* _Tasks and exercises_
**a)** Can you copy, word for word, the stretch of the time-series documentation from "Example: Analyzing forecast" through "base_time + timedelta(days=i)"?
**b)** Could you write the next part of the time-series documentation, picking up after its last line?

* _Text section_
● ● ● ● ●
The result has a MultiIndex with (known_time, valid_time) to show both when the forecast was made and what it applies to.

Example: Analyzing forecast revisions:

# Insert multiple forecast revisions
base_time = datetime(2025, 1, 1, tzinfo=timezone.utc)

for i in range(4):
    known_time = base_time + timedelta(days=i)
    times = [known_time + timedelta(hours=j) for j in range(72)]

    df = pd.DataFrame({
        "valid_time": times,
        "value": [100.0 + i*10 for _ in range(72)]
    })

    td.series("power").insert(df, known_time=known_time)

# Read all revisions
df_all = td.series("power").read(
    start_valid=base_time,
    end_valid=base_time + timedelta(days=5),
    versions=True
)

Getting Series Metadata

List unique label values and count series in a collection:

collection = td.series("wind_power").where(site="Gotland")

# Count matching series
num_series = collection.count()  # Returns: 3

# List all unique values for a label
turbines = collection.list_labels("turbine")  # Returns: ["T01", "T02", "T03"]

# Filter progressively
t01_collection = collection.where(turbine="T01")

Updating Records

Update records for both flat and overlapping series. Flat series are updated in-place, while overlapping series create new versions with known_time=now():

updates = [
    {
        "valid_time": datetime(2025, 1, 1, 12, 0, tzinfo=timezone.utc),
        "value": 150.0,
        "annotation": "Manually corrected",
        "tags": ["reviewed"],
    }
]

result = td.series("wind_forecast").where(site="offshore_1").update_records(updates)

For collections matching a single series, series_id is optional. For multiple series, include it:

# For multi-series collection
updates = [
    {
        "series_id": 123,
        "valid_time": datetime(...),
        "value": 150.0,
    }
]

result = td.series("wind_power").where(site="Gotland").update_records(updates)

The function returns a list of updated records:

[
    {
        "series_id": 123,
        "valid_time": datetime(...),
        "value": 150.0,
        ...
    },
    ...
]

For overlapping series, the system creates a new version with the current known_time. You can target specific versions by including:

  • known_time: Target a specific version

  • batch_id: Target records from a specific batch

Tri-state field semantics:

  • Omit a field: Leave it unchanged

  • Set to None: Explicitly clear the field

  • Set to a value: Update to that value

Example:

# Clear annotation, update value, leave tags unchanged
result = td.series("power").update_records([
    {
        "valid_time": datetime(2025, 1, 1, 12, 0, tzinfo=timezone.utc),
        "value": 200.0,
        "annotation": None,
    }
])
● ● ● ● ●
* _Excerpted records_
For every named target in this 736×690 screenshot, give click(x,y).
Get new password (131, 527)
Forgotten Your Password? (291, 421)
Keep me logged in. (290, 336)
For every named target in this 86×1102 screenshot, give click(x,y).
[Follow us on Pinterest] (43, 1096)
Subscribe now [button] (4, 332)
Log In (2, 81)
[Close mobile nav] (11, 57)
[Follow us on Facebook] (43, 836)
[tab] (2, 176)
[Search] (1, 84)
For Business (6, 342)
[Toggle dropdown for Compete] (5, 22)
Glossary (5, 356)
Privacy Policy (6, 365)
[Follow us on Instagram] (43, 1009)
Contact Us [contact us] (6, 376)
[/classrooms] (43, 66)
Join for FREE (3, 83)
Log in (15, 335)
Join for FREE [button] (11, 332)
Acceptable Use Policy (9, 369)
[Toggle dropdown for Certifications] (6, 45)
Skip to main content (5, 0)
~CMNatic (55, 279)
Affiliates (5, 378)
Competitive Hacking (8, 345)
● ● ● ● ●
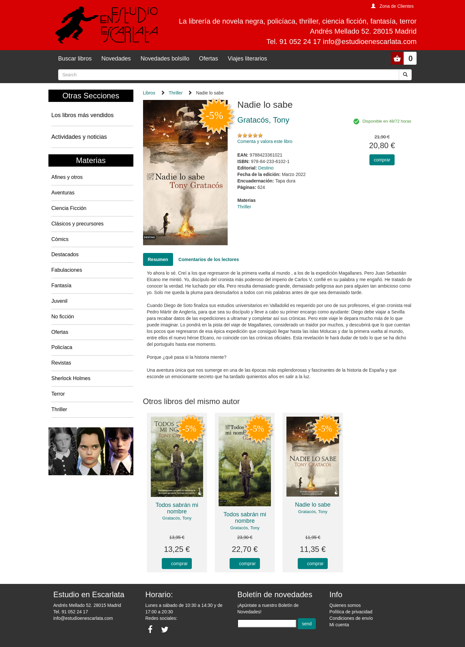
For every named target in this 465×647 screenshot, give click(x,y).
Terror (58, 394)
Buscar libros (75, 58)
● ● ● ● ●
* _Written responses_
**a)**
Example: Analyzing forecast revisions:

# Insert multiple forecast revisions
base_time = datetime(2025, 1, 1, tzinfo=timezone.utc)

for i in range(4):
    known_time = base_time + timedelta(days=i)

**b)**
Error Handling

Common errors and how to handle them:

from timedb import IncompatibleUnitError

try:
    td.create()
except Exception as e:
    print(f"Schema creation failed: {e}")

try:
    result = td.series("power").insert(df)
except ValueError as e:
    if "No series found" in str(e):
        print("Series doesn't exist. Create it first with td.create_series()")
    elif "does not exist" in str(e):
        print("Tables not created. Run td.create() first.")
    else:
        raise
except IncompatibleUnitError as e:
    print(f"Unit mismatch: {e}")

Key exceptions:

  • ValueError: Series not found, DataFrame format invalid, or schema not created

  • IncompatibleUnitError: Unit conversion failed due to dimensionality mismatch

Best Practices

  1. Always use timezone-aware datetimes: All time columns must have UTC timezone

    from datetime import datetime, timezone
    dt = datetime(2025, 1, 1, 12, 0, tzinfo=timezone.utc)  # Good
    dt = datetime(2025, 1, 1, 12, 0)  # Raises error
    
  2. Create schema first: Always run td.create() before inserting data

  3. Create series before inserting: Use td.create_series() before td.series().insert()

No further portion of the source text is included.